■ What the exercise asks
Using the records below, quote only the span that opens with the line containing "Given: Delete the untitled proxy entry" and closes with the line containing "1487x611 pixels.", exactly and inclusively.

■ Excerpted data

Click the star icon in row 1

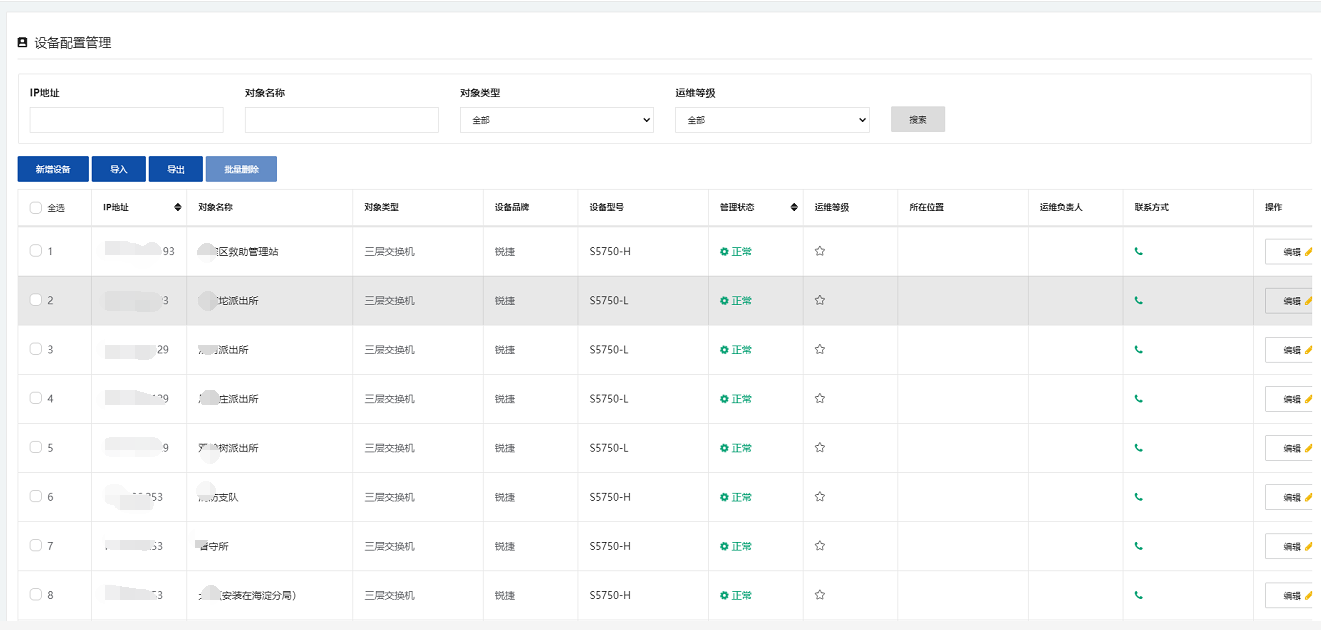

---

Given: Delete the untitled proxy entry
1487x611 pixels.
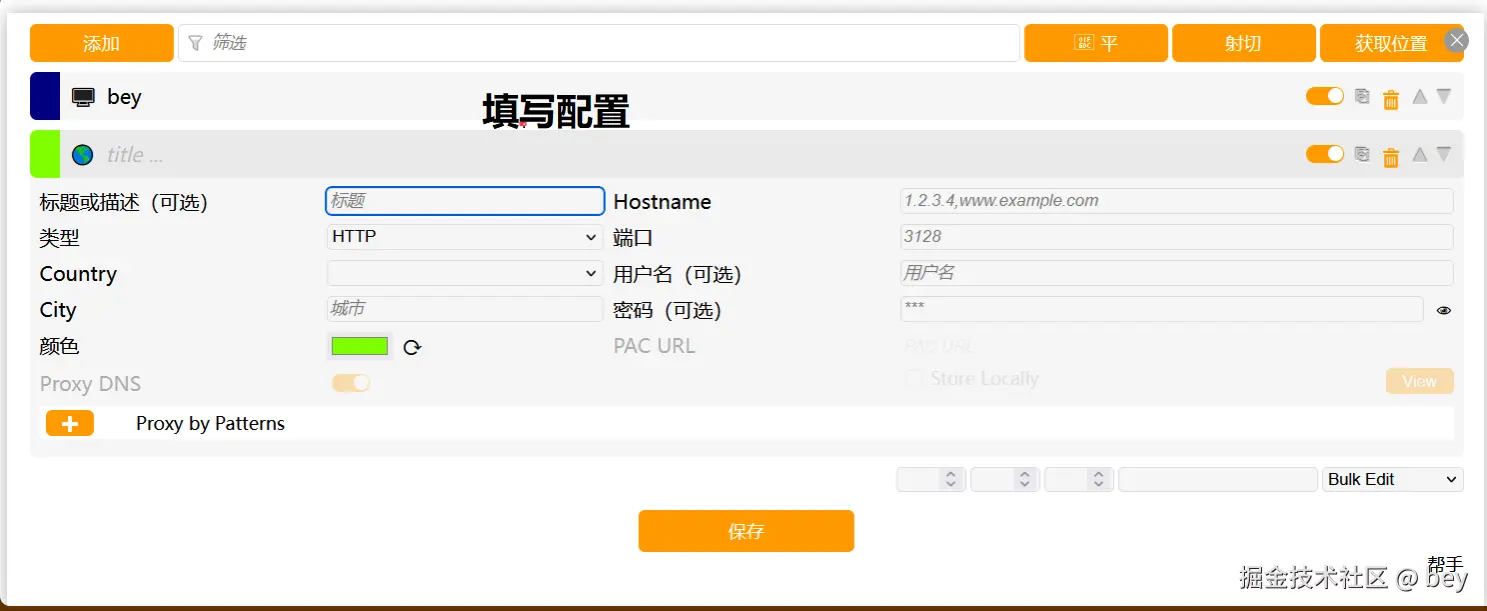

...

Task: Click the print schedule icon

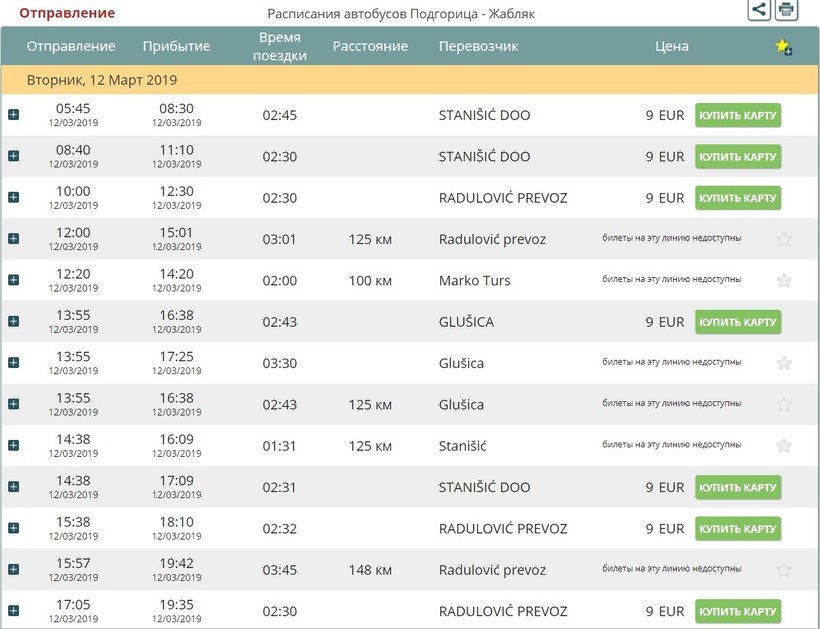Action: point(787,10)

■ Response area
Given: Delete the untitled proxy entry
1487x611 pixels.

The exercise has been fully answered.